ESTRATTO:

┄┄┄┄┄┄┄┄┄┄┄┄┄┄┄┄┄┄┄┄

La realtà è una costruzione sociale. «Quando una situazione è definita come reale, diventa reale nelle sue conseguenze». Questo teorema, capitale nella storia del pensiero sociologico, è illuminante nel dar conto della potenza del linguaggio, del discorso mediatico in particolare, nel forgiare l’universo sociale e i significati che attribuiamo alle cose, fino a conferire caratteristiche di naturalità e di autoevidenza a situazioni che sono il frutto di processi di “invenzione”, quando non addirittura di “manipolazione”. Un caso davvero emblematico ci è offerto dall’espressione “diritti civili”.
Nel suo significato per così dire originario, custodito dai manuali di diritto costituzionale, quelli civili sono una delle tre grandi famiglie di diritti individuali – insieme a quelli politici e sociali – e i primi a essersi storicamente affermati, agli albori del processo di democratizzazione delle nostre società. Contemplano le libertà personali – di muoversi, di associarsi, di esprimere le proprie opinioni, di professare un proprio culto... – insieme al diritto di difesa in giudizio. Sono diritti che, nel riconoscere la fondamentale dignità di ogni persona, eleggono il confronto tra opinioni diverse a principio cardine della convivenza e della democrazia.

┄┄┄┄┄┄┄┄┄┄┄┄┄┄┄┄┄┄┄┄

DATI FORNITI:

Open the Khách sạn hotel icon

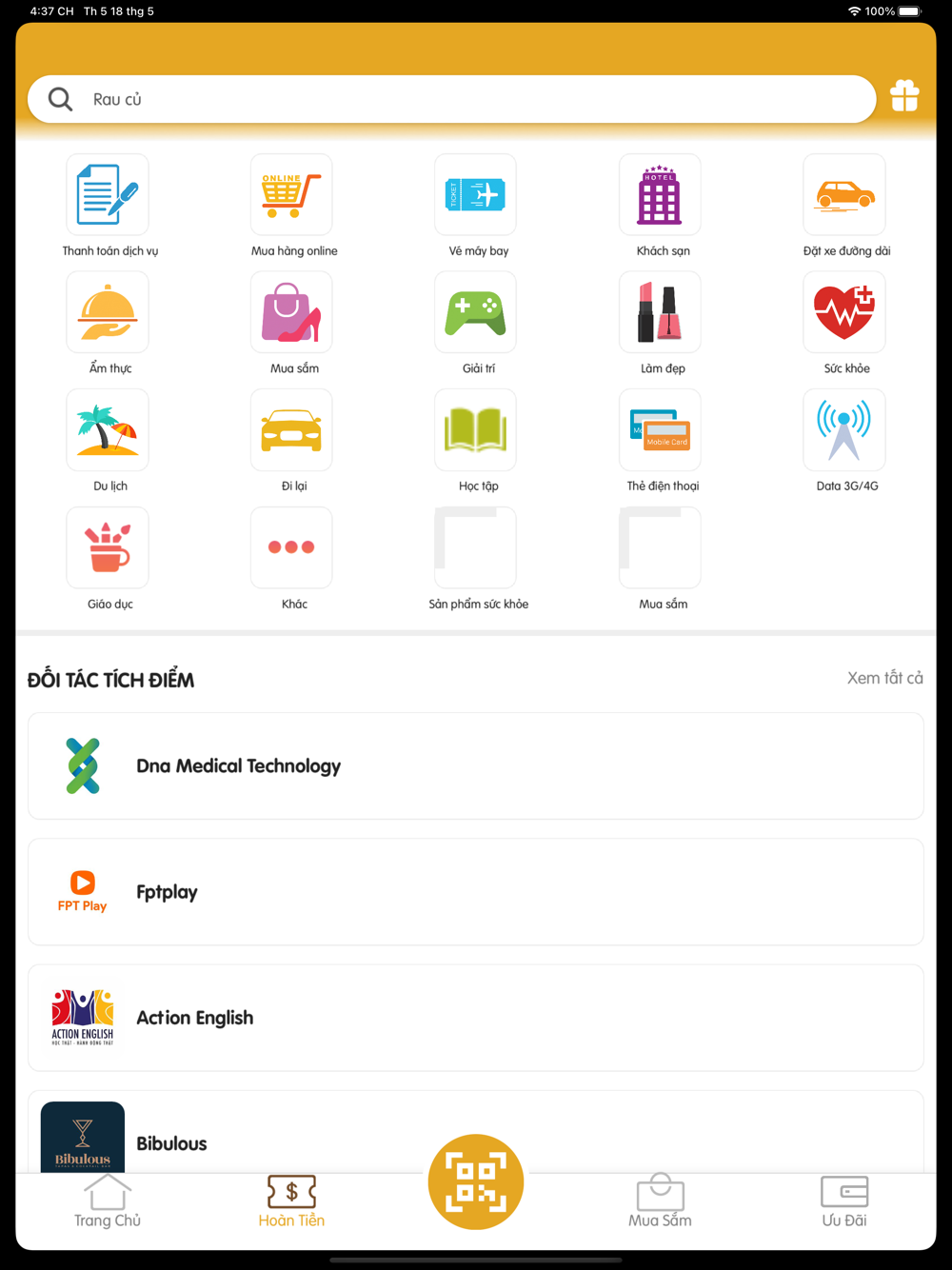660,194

┄┄┄┄┄┄┄┄┄┄┄┄┄┄┄┄┄┄┄┄

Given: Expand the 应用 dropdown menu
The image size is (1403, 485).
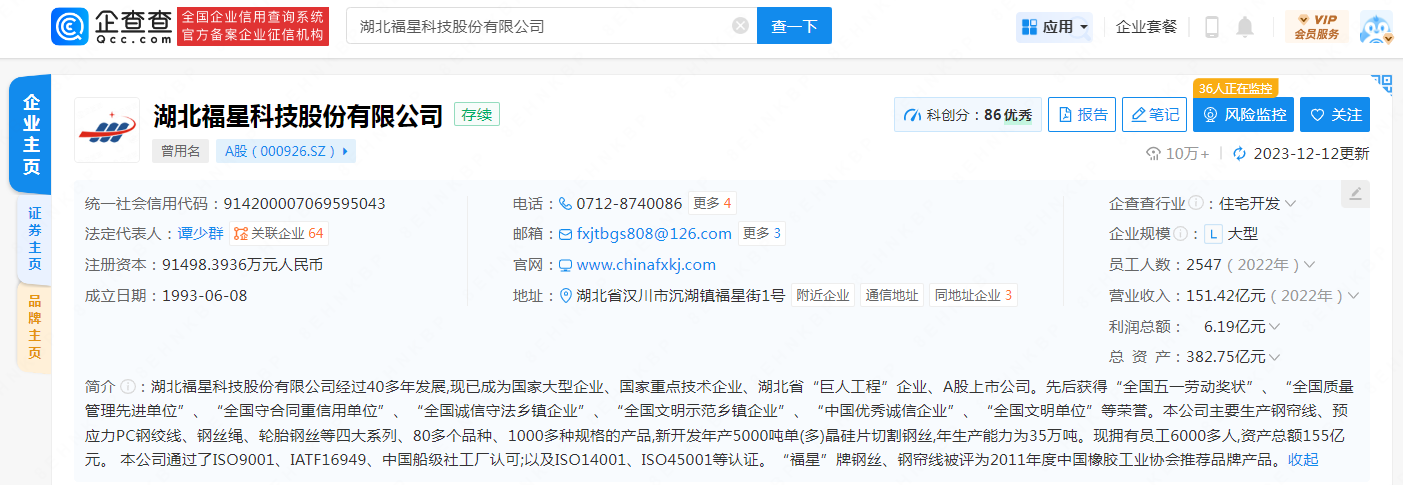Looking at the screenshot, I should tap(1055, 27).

┄┄┄┄┄┄┄┄┄┄┄┄┄┄┄┄┄┄┄┄

CONSEGNA: Prosegui, per favore, il brano sui diritti civili, riprendendo subito dopo la sua ultima frase.

RISULTATO:
Ma nell’Italia contemporanea, il nobile concetto di diritti civili è stato disinvoltamente appiattito su un significato molto più circoscritto, e che per molti versi ne è la negazione. I diritti civili evocano, sostanzialmente, il diritto delle coppie omosessuali alla genitorialità biologica e sociale e il “diritto” delle donne ad abortire. Questa adulterazione del significato serve, appunto, a rendere la materia incontestabile e, a ben guardare, a erigere una gerarchia di priorità basata sul noto criterio secondo il quale “alcuni sono più uguali degli altri”.
Capita così che le stesse amministrazioni locali che si sono affrettate, proprio in nome dei “diritti civili”, a forzare la legge per iscrivere nei registri anagrafici i bambini di coppie dello stesso sesso – spesso nati attraverso la pratica dell’«utero in affitto», una pratica peraltro aborrita anche da molte persone omosessuali – non siano altrettanto solerti nel rimuovere le barriere architettoniche che privano i disabili del più elementare diritto alla mobilità (o nell'attrezzare i parchi giochi comunali con giostre fruibili anche dai bambini con qualche problema fisico).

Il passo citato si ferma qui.